Uber to Make Surge Pricing Less Obvious
Image credit: PC Mag
3 min read
This story originally appeared on PCMag

Is Uber dropping the concept of surge pricing? Fat chance. However, Uber is taking steps to make surge pricing less glaring within its mobile apps.

You'll still be paying the same, high amount if you're trying to find an Uber during periods of high demand, but you might be more willing to take one if you just see a simple rate for the ride in Uber's app.


At least, we presume that's the real reason why Uber is now switching to "guaranteed fares" within its mobile apps. You'll still get a warning that said fare is higher "due to increased demand" if surge pricing applies. You'll just get one number, though, not a big, scary multiplier boosting the normal cost of your trip.

"We moved to upfront, per trip fares -- just like airlines and hotels -- two years ago when we launched uberPOOL. Riders needed to enter their destinations so we could match them with other people headed the same way. This allowed us to calculate the actual fare in advance and show it to riders before they booked their ride," reads Uber's blog post.

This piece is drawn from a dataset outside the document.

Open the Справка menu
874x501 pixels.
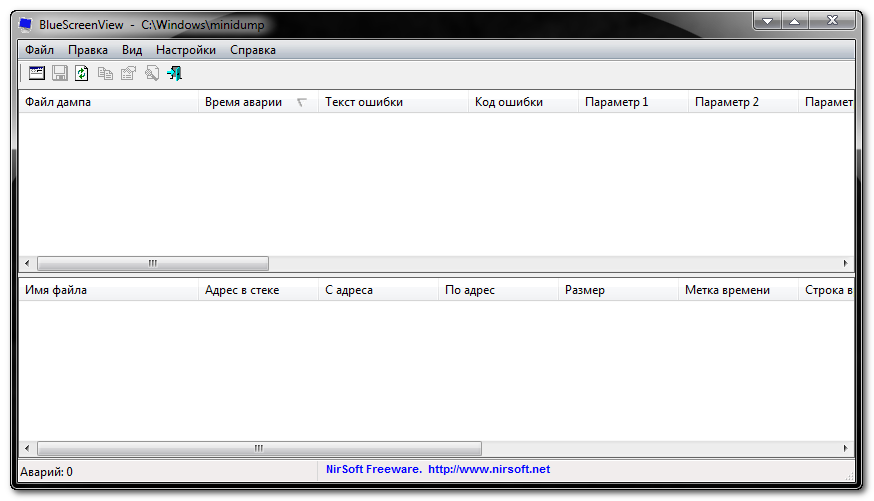[253, 49]
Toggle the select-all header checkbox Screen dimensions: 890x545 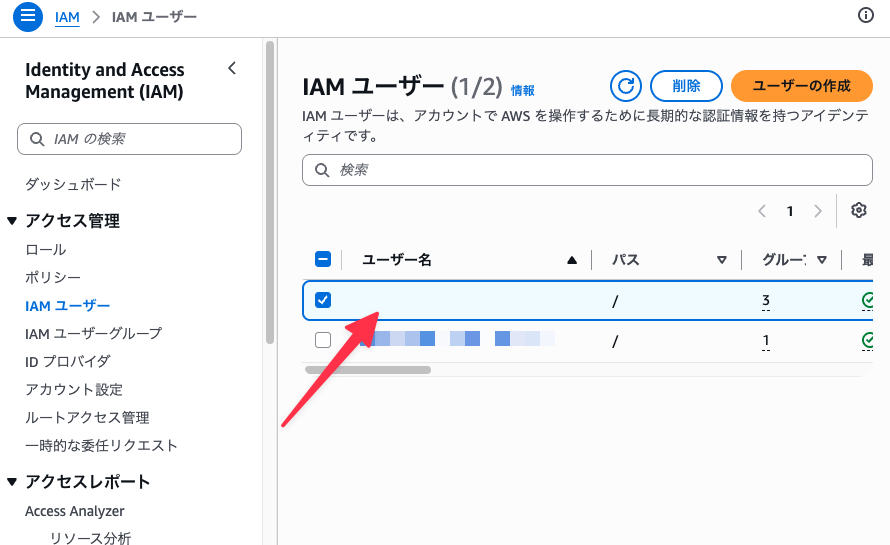(323, 259)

"Knowing how much a ride will cost in advance is clearly something riders appreciate: today uberPOOL accounts for over 20 percent of all rides globally. And we now want more riders globally to benefit from this feature."

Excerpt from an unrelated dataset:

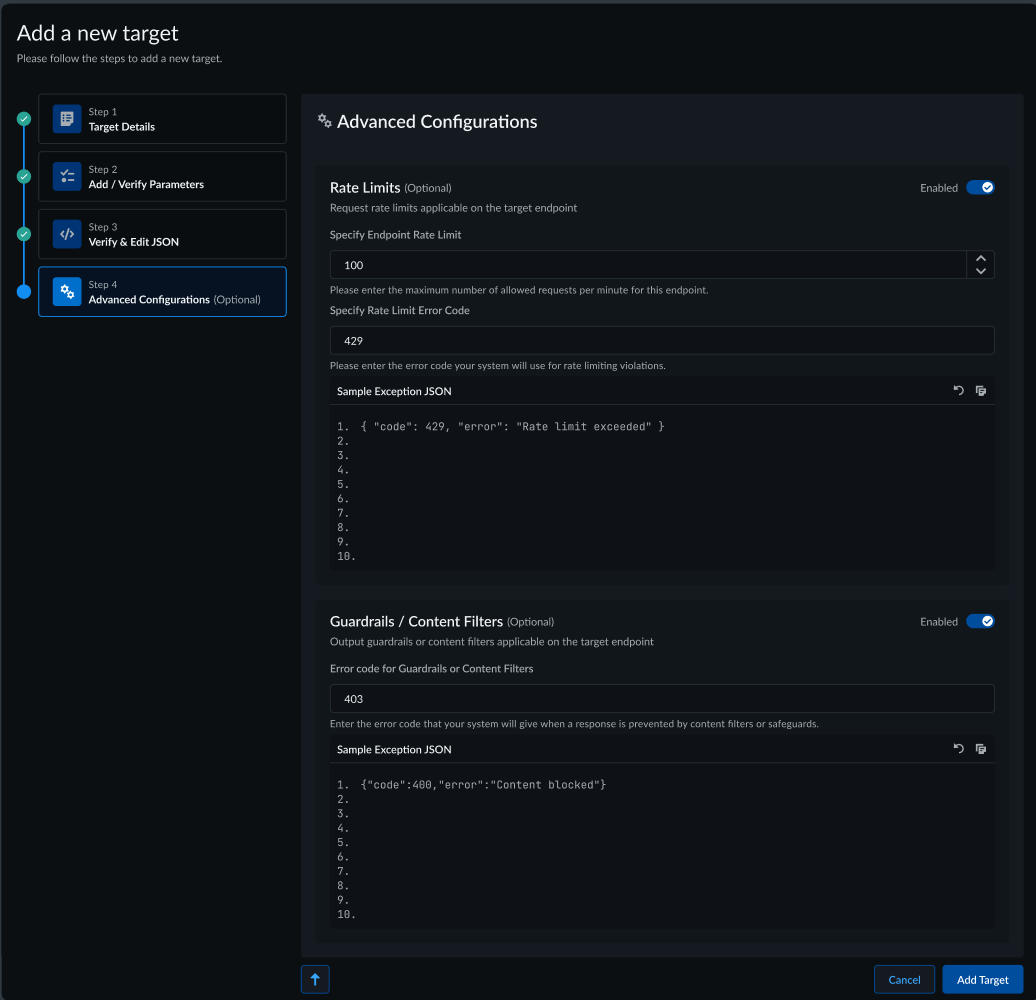This screenshot has height=1000, width=1036.
Task: Click the Advanced Configurations gears step icon
Action: coord(67,292)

As Engadget notes, these new upfront fares will allow a rider to feel assured that he or she is paying a set amount for an estimated trip, even if a driver mucks everything up and takes a completely different route to get to wherever a rider wanted to go. You won't have to pay extra if a driver gets lost, either.

"Upfront fares are calculated using the expected time and distance of the trip and local traffic, as well as how many riders and nearby drivers are using Uber at that moment. And when fares go up due to increased demand, instead of surge lightning bolts and pop-up screens, riders are given the actual fare before they request their ride. There's no complicated math and no surprises: passengers can just sit back and enjoy the ride," Uber describes.

Upfront fares are currently rolling out to an number of US cities, though Uber didn't detail a timeline for how long it would take all Uber riders to benefit from the new tweak.